Crik! Lembar terakhir
telah siap cetak dalam ruang ujian. Tentu hanya di mataku. Semoga berhasil. Untuk
kali ini, saja, Tuhan, izinkan aku mencurangi dosen ini. Ia cukup baik dalam
kuliahnya. Hanya saja mungkin aku kurang tertarik belajar dengan hafalan
copy-paste seinginnya dia. Hingga jariku mengetik tulisan ini, aku akan
ceritakan bagaimana seumur hidupku, telah kutemukan diriku seorang penakut! Padahal
tinggal membuka file Gallery dalam HP dan nilai akan sempurna. Dalam Mid-term Test dengan alokasi waktu enam puluh
menit.
Untuk hari ini, pukul sembilan lebih lima belas
menit, ringan telapak sepatuku memasuki ruangan berkapasitas tiga puluh orang. Yang
nyatanya dijejal dengan empat puluh delapan orang tanpa AC. Kuubah kebiasaanku
dengan duduk di barisan belakang, demi meluncurkan niat pagiku yang buta.

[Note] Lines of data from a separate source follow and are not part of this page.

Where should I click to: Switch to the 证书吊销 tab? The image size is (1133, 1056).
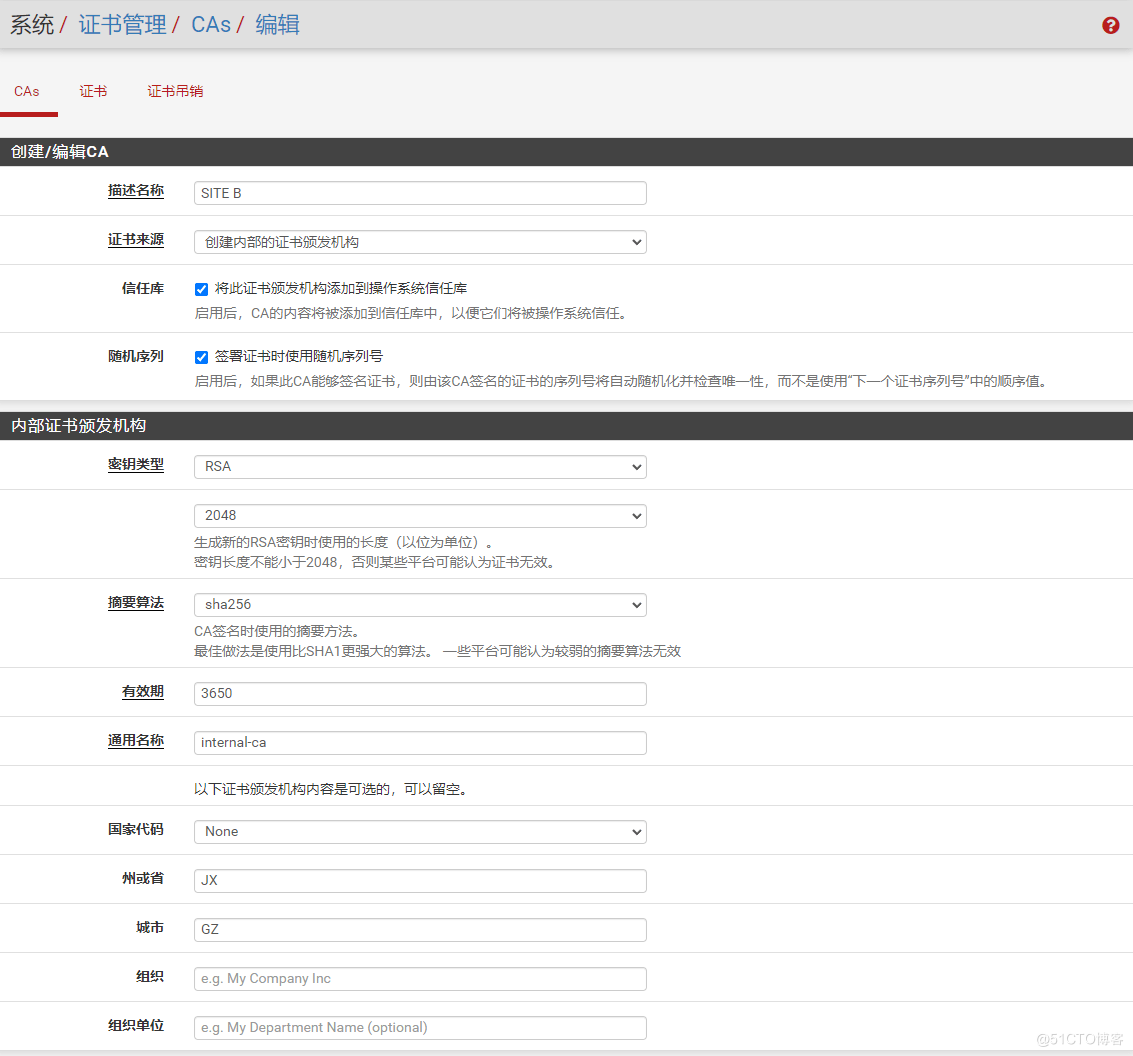pyautogui.click(x=175, y=91)
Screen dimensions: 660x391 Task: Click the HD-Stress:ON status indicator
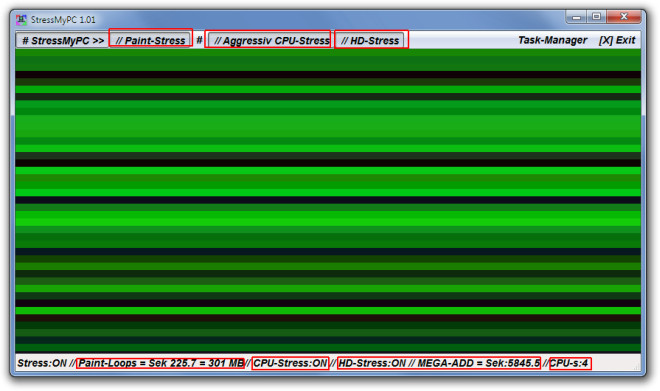point(373,363)
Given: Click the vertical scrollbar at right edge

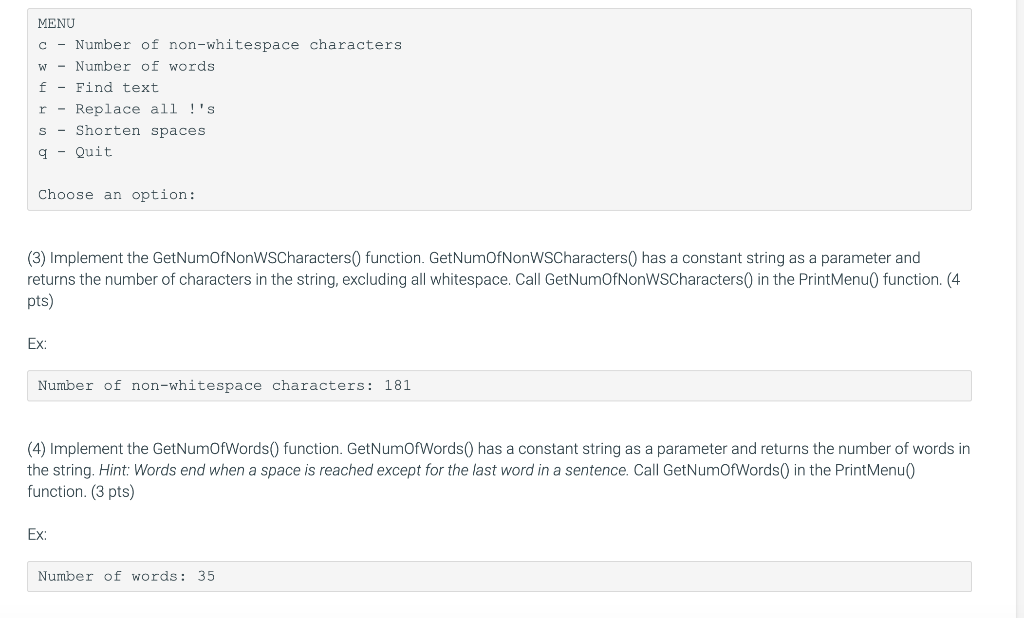Looking at the screenshot, I should coord(1020,309).
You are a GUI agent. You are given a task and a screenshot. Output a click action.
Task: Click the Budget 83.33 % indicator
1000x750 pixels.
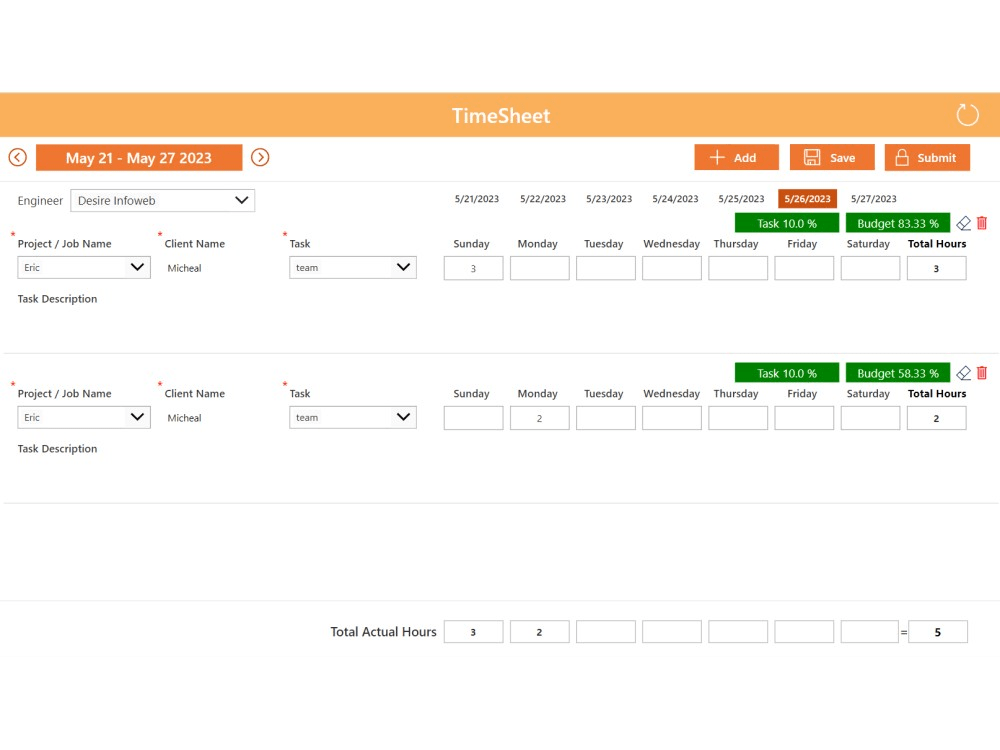897,222
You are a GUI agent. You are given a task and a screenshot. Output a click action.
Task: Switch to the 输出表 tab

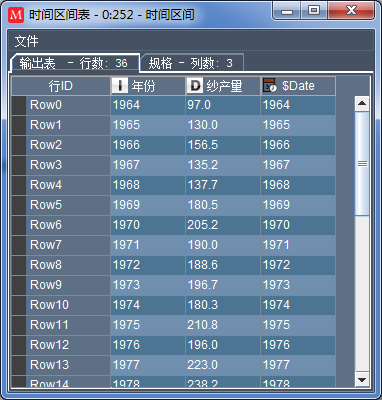point(75,63)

Mulai duduk menunggu dosen dengan soal ujiannya,
kumuntahkan isi tas dengan rapi. Berjejer hand-book mata kuliah yang kududuki
ini dengan sebuah novel milik Lang Fang.
Oh, Tuhan, sumpah demi pepohonan di luar sana, aku lebih memilih melahap isi otak Tuan Fang ketimbang
kertas sok penting ini.
Begitu juga kuingat foto-foto lebaran hand-book yang
telah kupotret, menjadikan aku seorang pelajar yang tega membungkam kembali tas
dengan hand-book itu di dalamnya. Tenang saja, ada file foto. Maka kuhabiskan waktu
menunggu laki-laki paruh baya itu dengan membaca Ciuman di bawah Hujan.
Akhirnya ia datang tepat di lembar kesepuluh
bacaanku. Teman-teman sibuk menata bangku sambil berbisik-bisik. Nanti bagi jawaban, ya! Nanti jangan pelit! Nanti..

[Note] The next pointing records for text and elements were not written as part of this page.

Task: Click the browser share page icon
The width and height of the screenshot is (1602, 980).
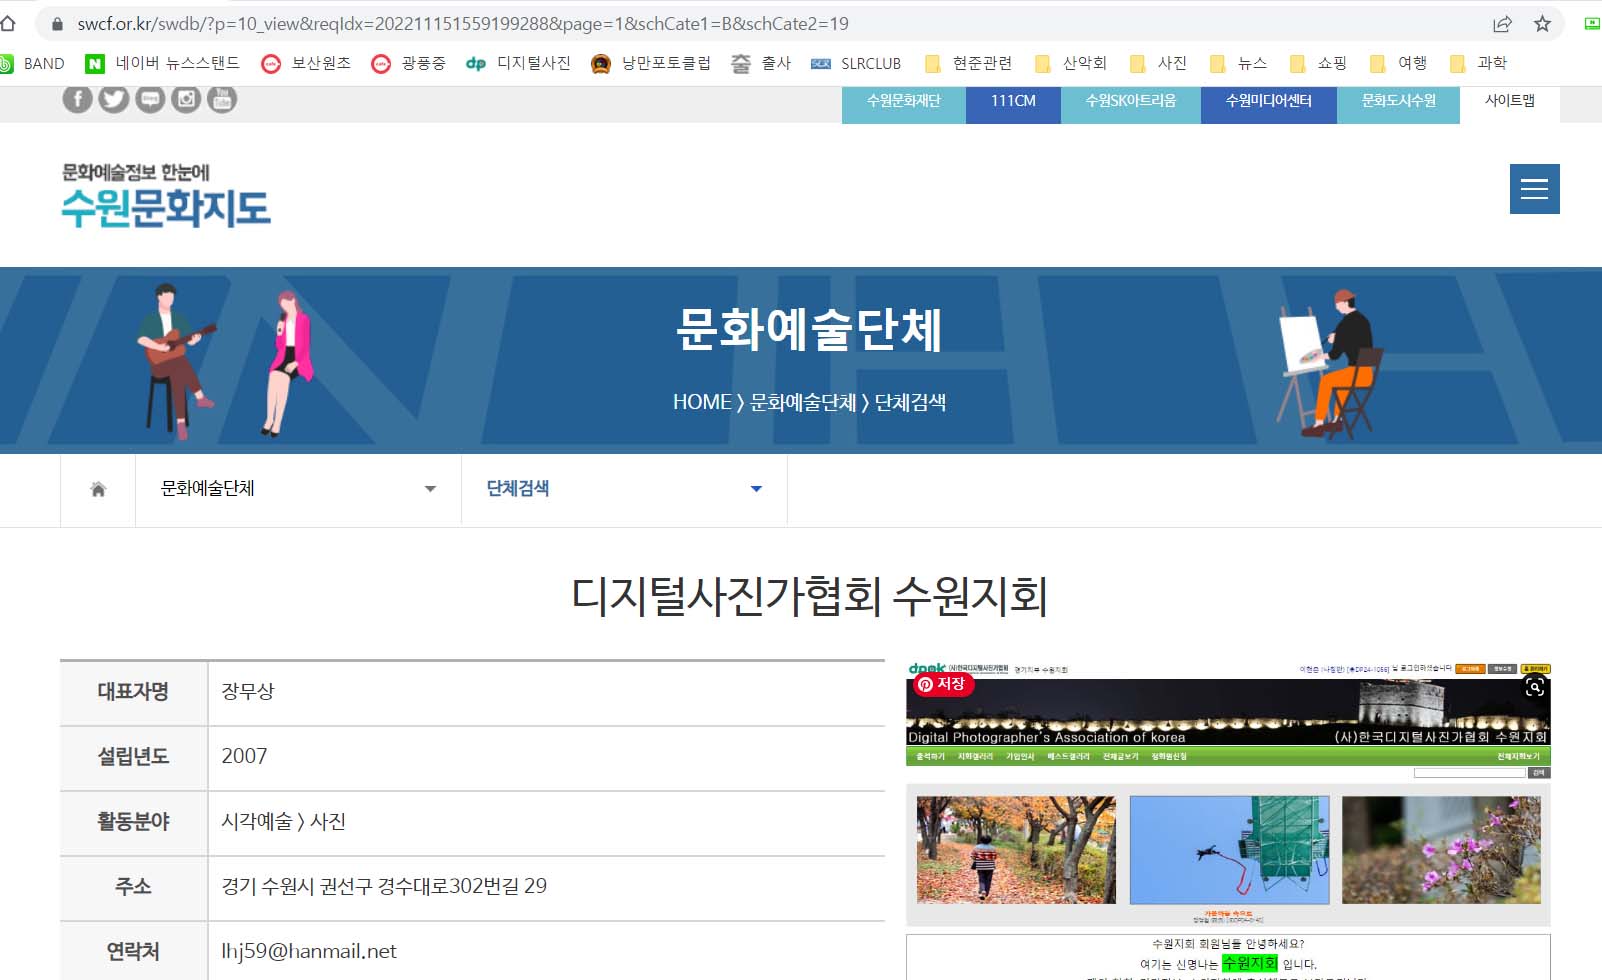Action: [x=1502, y=24]

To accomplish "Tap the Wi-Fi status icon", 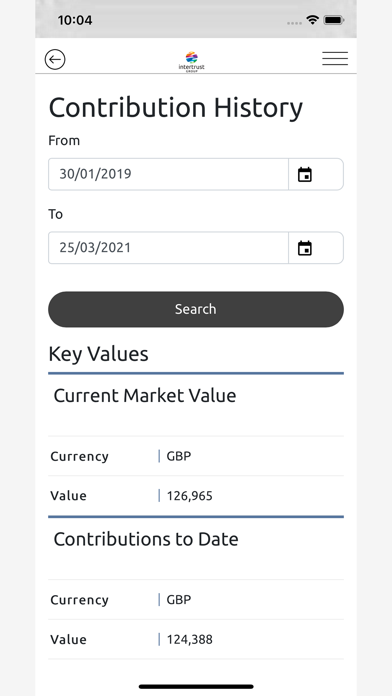I will point(313,20).
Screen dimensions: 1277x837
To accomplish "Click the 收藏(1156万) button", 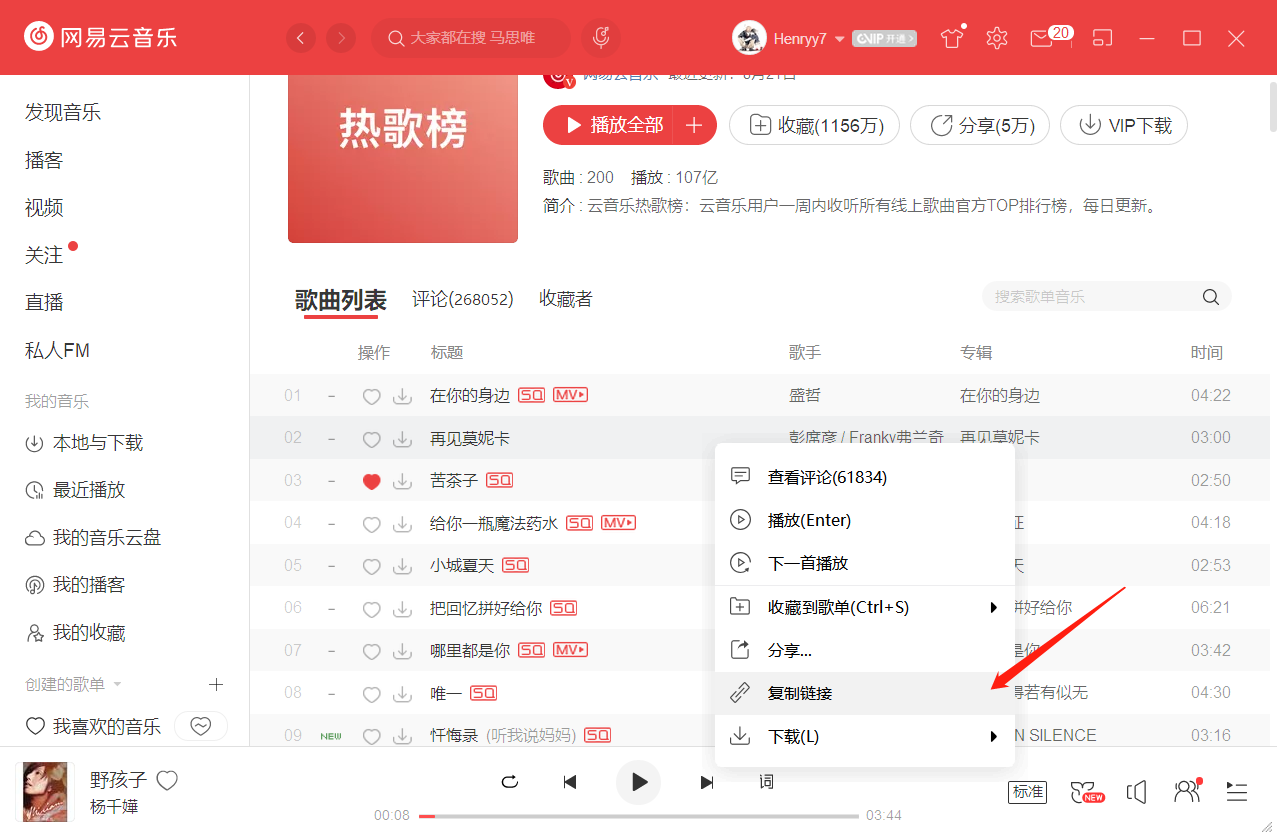I will pos(814,126).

nanti.. nanti. Tak ada kata nanti untuk lembar soal dan jawaban. Soal berisi
empat butir dan empat telur pecahan.
Mulailah kususur kata perkata isi soal tersebut. Tuhan,
soal macam apa ini? Sama sekali tidak ada dalam file potretku. Asal kalian
tahu, ini rahasia! Beberapa kakak tingkatku berkata bahwa bahan ujian yang
sering dosen ini keluarkan adalah yang berasal dari otaknya. Jadi sudah pasti
apa yang dia katakan. Kucatat tiap perkataannya. Atau mungkin lebih tepatnya,
aku meminjam catatan teman. Maklumlah, tulisanku buruk, tak mampu dibaca dalam
keadaan normal. Apalagi mencatat cepat.
Jadi kurasa tamatlah sudah ujianku kali ini. Waktu yang
diberikan hanya enam puluh menit. Sixty minutes, kata dosenku. Melihat soal-soal
ini, mataku merasa bersalah. Terlebih tanganku yang telah tega terbujuk setan
dengan memotret hand-book pagi tadi.
Lelah melihat tulisan yang kuanggap asing. Otakku mulai
membuka pintu dari batok di bawah rambutku. Menyusur di balik kerudung, lalu
menyisir tiap jari teman-temanku yang sok tekun mengerjakan soal. Dengan wajah
empat puluh lima derajat, mata kanan pura-pura membaca soal, mata kiri menjorok
ke layar BB, i-pad, dan benda canggih lainnya.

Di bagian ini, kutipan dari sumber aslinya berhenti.